遠隔医療でのスクリーニング(無検査)と薬の郵送による中絶は、超音波検査を伴う対面診療を経ての処方・中絶と比較し、完全な中絶率に関して非劣性であり、有害事象の発現率は低かった。米国・カリフォルニア大学サンフランシスコ校のLauren J. Ralph氏らが、非劣性解析を伴う前向き観察研究の結果を報告した。米国では、遠隔医療およびミフェプリストン製剤の郵送を介するなど、診療履歴による適格性評価(無検査)を用いた中絶薬による中絶の利用希望が急速に拡大しており、その有効性と安全性に関するさらなるエビデンスが求められていた。JAMA誌オンライン版2024年6月24日号掲載の報告。
無検査+薬剤郵送の有効性と安全性を対面ケアと比較
研究グループは、2021年5月~2023年3月にコロラド州、イリノイ州、メリーランド州、ミネソタ州、バージニア州およびワシントン州の中絶ケアを提供する団体より参加者を募集し、15歳以上、妊娠70日まで、言語は英語またはスペイン語で、薬による中絶を希望する女性を対象に検討した。
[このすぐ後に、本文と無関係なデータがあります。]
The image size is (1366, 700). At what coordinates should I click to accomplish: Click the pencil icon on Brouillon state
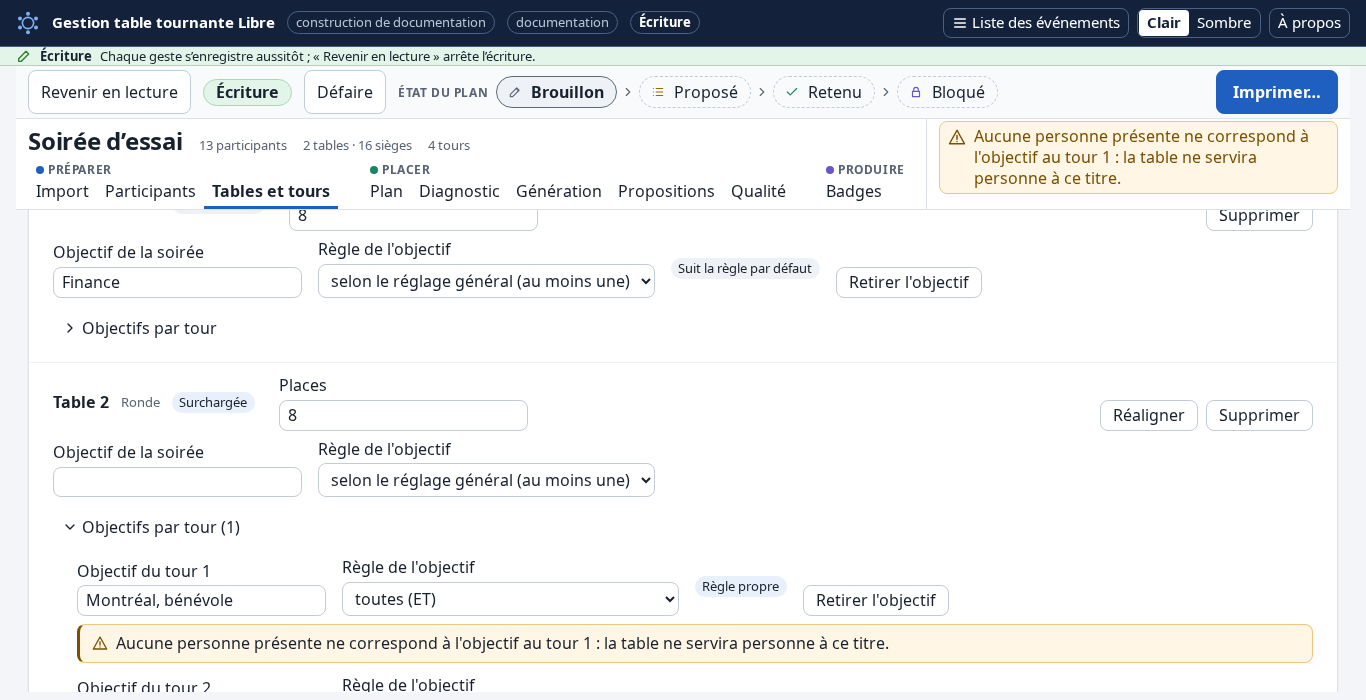pyautogui.click(x=515, y=92)
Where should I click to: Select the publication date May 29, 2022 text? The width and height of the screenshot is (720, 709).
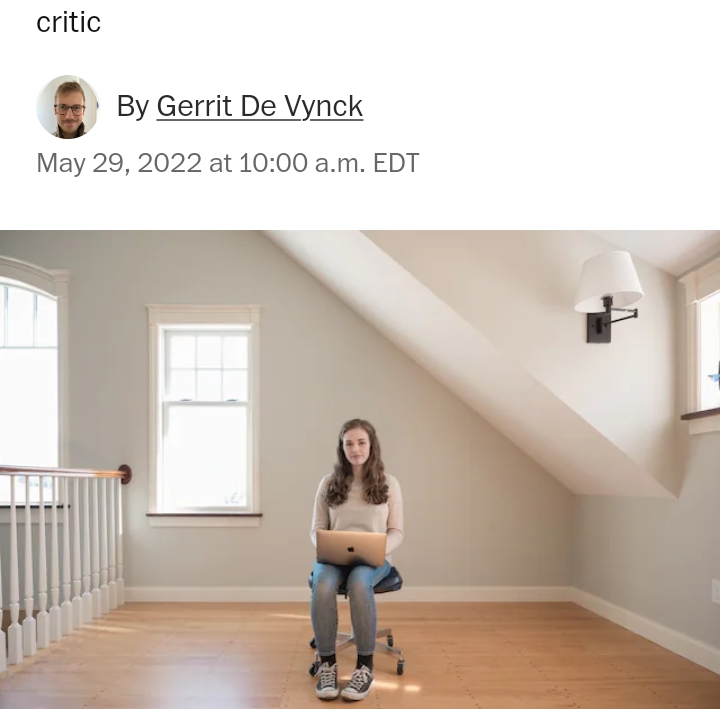pos(118,163)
参加者の女性と臨床医が選択したケアモデルとして、対象者を以下の3群に分けた。(1)無検査(遠隔医療)の適格性評価と薬の郵送(無検査+郵送群)228例、(2)無検査の適格性評価と薬の受け取り(無検査+受け取り群)119例、(3)超音波検査付き対面群238例。
有効性のアウトカムは、ミフェプリストン+ミソプロストールを投与および経過観察を繰り返す必要のない完全な中絶とした。安全性のアウトカムは1泊入院、手術、輸血など中絶に関連する重大な有害事象とし、患者調査と医療記録からデータを得た。
主要解析では、無検査+郵送群と超音波検査付き対面群を比較した。
有効率は94.4% vs.93.3%で非劣性を確認
参加者585例の平均年齢は27.3歳で、ほとんどが非ヒスパニック系白人(48.6%)または非ヒスパニック系黒人(28.1%)であった。妊娠期間の中央値は45日(四分位範囲[IQR]:39~53)で、群間に差はなかった(p=0.30)。なお参加者の91.8%で、アウトカムのデータを得られた。
有効率は、調整モデルにおいて、無検査+郵送群94.4%(95%信頼区間[CI]:89.6~99.2)、超音波検査付き対面群93.3%(88.3~98.2)であった。補正後リスク差は1.2(95%CI:-4.1~6.4)で、事前に規定された非劣性マージン5%を満たした。
重篤な有害事象は、1泊入院4件、輸血2件、緊急手術1件を含む参加者の1.1%(95%CI:0.4~2.4)に認められ、無検査+郵送群3例、超音波検査付き対面群3例であった。無検査+受け取り群では報告されなかった。